Collected data
____
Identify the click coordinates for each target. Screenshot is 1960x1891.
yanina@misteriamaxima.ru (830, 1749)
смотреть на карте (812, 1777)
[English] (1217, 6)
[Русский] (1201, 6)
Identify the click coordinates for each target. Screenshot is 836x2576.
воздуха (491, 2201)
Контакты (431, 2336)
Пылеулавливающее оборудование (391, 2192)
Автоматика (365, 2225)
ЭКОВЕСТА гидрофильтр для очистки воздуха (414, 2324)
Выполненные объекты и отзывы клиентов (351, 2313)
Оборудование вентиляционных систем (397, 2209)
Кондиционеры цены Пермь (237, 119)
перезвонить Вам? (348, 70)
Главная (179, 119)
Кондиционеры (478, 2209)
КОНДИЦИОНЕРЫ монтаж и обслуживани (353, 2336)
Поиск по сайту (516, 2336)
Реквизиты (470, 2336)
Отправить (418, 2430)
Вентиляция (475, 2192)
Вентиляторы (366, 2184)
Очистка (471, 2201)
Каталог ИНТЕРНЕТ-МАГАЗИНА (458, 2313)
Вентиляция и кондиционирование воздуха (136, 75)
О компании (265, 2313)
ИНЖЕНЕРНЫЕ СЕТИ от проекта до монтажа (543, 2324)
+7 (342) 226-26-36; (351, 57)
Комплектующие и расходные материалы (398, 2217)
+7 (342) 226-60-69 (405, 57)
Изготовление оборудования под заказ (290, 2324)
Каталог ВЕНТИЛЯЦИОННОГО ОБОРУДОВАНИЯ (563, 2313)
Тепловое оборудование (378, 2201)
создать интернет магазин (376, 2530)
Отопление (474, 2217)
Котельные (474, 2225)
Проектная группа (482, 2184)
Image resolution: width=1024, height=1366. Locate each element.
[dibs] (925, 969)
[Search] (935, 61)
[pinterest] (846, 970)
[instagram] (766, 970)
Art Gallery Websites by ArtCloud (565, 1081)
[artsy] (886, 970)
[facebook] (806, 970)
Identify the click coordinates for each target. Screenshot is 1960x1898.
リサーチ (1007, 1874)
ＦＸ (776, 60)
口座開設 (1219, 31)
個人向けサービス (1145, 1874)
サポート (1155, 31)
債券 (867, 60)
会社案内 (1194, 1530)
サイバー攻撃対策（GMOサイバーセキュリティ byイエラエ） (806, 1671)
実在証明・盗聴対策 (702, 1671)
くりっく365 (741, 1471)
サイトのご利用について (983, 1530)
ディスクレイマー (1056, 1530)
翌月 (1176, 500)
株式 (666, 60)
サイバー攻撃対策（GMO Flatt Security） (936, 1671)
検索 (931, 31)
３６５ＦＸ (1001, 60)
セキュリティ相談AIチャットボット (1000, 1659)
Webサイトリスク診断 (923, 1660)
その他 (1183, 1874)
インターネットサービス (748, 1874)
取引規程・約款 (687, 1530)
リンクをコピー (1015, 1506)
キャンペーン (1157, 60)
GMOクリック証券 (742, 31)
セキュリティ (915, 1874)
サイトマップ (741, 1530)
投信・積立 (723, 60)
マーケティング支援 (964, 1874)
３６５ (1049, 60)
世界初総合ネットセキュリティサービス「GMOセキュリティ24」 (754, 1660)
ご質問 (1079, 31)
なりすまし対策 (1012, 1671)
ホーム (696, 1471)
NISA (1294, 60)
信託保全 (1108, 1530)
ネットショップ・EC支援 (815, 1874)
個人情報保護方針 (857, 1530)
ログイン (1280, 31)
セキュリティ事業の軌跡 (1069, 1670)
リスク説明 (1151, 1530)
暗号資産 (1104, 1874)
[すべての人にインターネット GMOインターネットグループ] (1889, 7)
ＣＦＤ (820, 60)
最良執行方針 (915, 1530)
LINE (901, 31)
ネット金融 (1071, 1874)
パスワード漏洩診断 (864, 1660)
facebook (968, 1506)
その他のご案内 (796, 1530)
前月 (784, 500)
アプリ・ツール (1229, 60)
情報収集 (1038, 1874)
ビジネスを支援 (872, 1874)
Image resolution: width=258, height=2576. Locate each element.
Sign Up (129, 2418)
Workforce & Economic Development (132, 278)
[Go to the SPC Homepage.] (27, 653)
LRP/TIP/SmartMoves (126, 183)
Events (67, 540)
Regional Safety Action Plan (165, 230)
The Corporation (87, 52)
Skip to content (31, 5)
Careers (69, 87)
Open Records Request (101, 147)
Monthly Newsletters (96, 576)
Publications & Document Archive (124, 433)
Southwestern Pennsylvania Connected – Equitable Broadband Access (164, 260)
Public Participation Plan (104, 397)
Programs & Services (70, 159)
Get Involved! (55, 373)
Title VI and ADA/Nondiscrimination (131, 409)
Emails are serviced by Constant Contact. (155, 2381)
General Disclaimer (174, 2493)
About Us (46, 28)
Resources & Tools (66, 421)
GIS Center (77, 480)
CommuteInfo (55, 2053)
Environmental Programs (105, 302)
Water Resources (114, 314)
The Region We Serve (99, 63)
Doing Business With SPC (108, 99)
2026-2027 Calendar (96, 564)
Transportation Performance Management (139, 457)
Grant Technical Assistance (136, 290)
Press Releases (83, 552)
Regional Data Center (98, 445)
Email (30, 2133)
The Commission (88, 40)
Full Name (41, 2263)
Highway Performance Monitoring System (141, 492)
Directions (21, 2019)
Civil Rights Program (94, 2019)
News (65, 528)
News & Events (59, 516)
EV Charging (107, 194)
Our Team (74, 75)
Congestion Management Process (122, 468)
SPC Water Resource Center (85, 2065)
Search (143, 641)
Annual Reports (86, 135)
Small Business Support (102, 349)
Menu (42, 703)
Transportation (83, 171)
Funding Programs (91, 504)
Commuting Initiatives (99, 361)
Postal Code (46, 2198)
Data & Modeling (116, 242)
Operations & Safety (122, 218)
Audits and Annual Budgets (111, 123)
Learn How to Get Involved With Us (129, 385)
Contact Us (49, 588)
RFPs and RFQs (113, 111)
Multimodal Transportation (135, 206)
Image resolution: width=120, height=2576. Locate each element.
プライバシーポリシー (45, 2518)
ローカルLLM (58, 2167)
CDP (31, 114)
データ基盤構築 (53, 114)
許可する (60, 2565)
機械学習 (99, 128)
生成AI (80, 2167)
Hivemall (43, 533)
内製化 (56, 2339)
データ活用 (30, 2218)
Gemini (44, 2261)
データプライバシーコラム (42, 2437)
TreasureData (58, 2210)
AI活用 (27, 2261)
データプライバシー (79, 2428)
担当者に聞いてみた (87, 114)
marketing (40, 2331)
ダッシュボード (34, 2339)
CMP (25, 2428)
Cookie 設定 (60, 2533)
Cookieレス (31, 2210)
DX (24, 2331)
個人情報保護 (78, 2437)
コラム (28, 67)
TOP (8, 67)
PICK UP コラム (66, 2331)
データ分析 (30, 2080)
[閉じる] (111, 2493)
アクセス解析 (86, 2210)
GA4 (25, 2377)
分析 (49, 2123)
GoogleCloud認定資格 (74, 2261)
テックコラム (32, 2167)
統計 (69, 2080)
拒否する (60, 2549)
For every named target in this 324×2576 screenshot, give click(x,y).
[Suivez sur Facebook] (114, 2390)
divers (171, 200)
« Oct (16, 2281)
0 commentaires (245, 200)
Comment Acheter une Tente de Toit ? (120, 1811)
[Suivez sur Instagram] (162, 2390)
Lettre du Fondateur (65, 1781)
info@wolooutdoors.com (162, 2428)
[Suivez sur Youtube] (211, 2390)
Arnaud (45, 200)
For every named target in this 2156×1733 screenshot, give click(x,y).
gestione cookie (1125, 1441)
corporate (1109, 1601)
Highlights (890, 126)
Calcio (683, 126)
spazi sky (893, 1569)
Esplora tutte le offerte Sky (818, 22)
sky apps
____
- BRIEF
Return exactly the line that contains "[Suivez sur Instagram] (162, 2390)" and every line after it, through the last line of the records.

- YOUR RESPONSE
[Suivez sur Instagram] (162, 2390)
Lettre du Fondateur (65, 1781)
info@wolooutdoors.com (162, 2428)
[Suivez sur Youtube] (211, 2390)
Arnaud (45, 200)
For every named target in this 2156×1733 screenshot, give click(x,y).
gestione cookie (1125, 1441)
corporate (1109, 1601)
Highlights (890, 126)
Calcio (683, 126)
spazi sky (893, 1569)
Esplora tutte le offerte Sky (818, 22)
sky apps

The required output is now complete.